Return each line of the records below in which the string "click" turns up.

(Pixel coordinate grounding data)
-- Opening Marker --
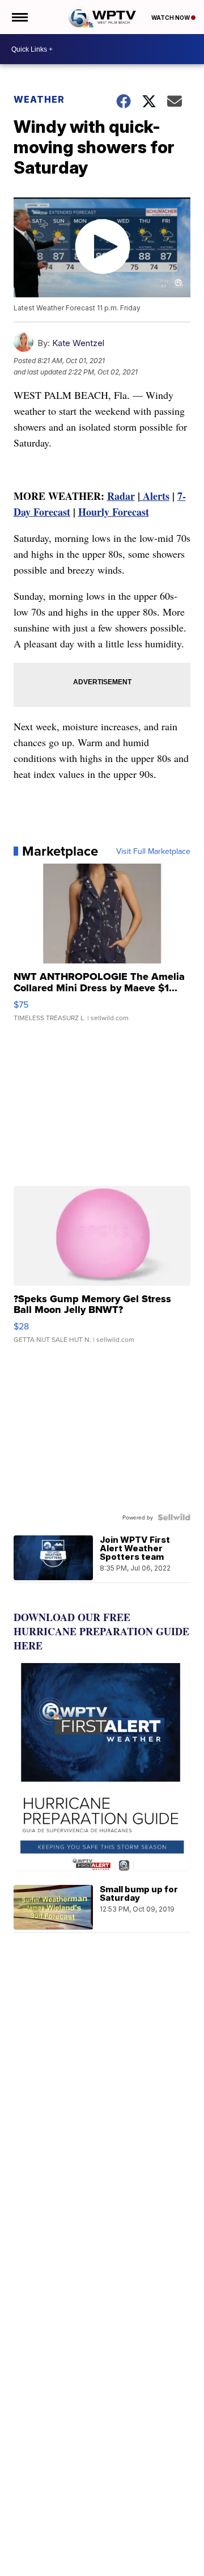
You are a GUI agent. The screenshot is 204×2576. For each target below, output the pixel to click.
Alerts (154, 496)
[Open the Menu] (18, 17)
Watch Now (171, 17)
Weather (39, 99)
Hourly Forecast (113, 511)
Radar (121, 496)
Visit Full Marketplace (153, 851)
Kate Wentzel (78, 343)
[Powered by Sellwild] (174, 1517)
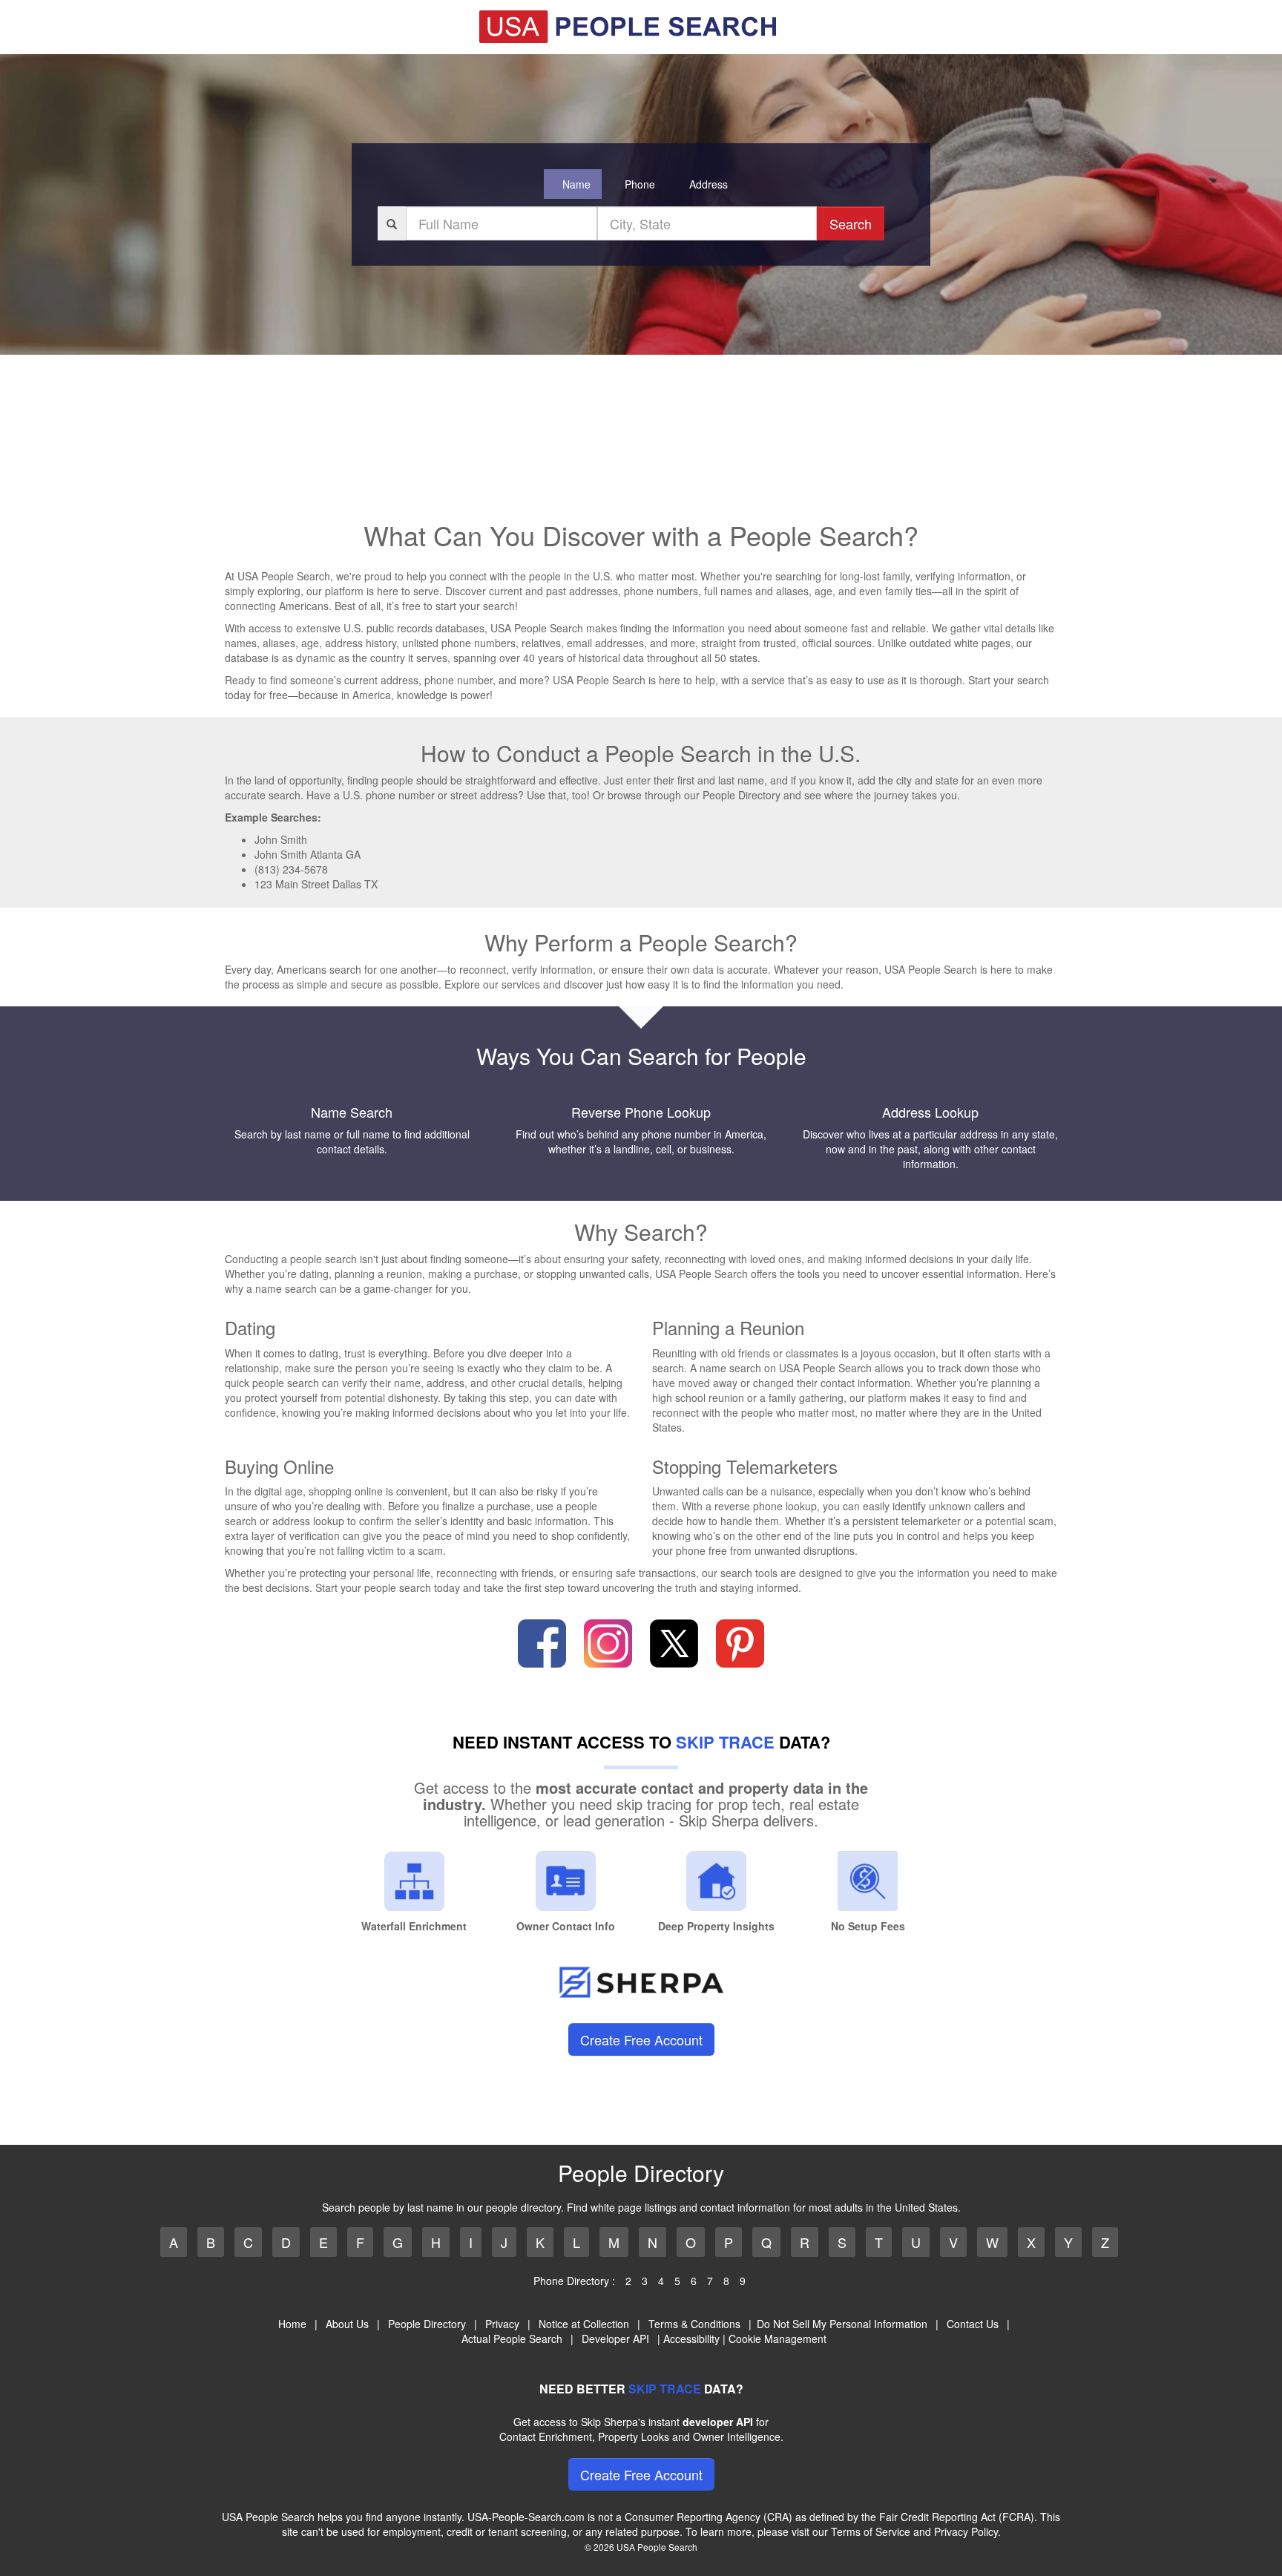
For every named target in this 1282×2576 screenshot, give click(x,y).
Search (850, 223)
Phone (640, 184)
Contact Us (973, 2323)
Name (576, 184)
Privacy (502, 2323)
-- Closing Marker --
*Response for this exercise:*
You are a GUI agent. The screenshot is 204×2576. For each target below, output the pixel to click.
For every named target in this 1282×2576 screenshot, give click(x,y).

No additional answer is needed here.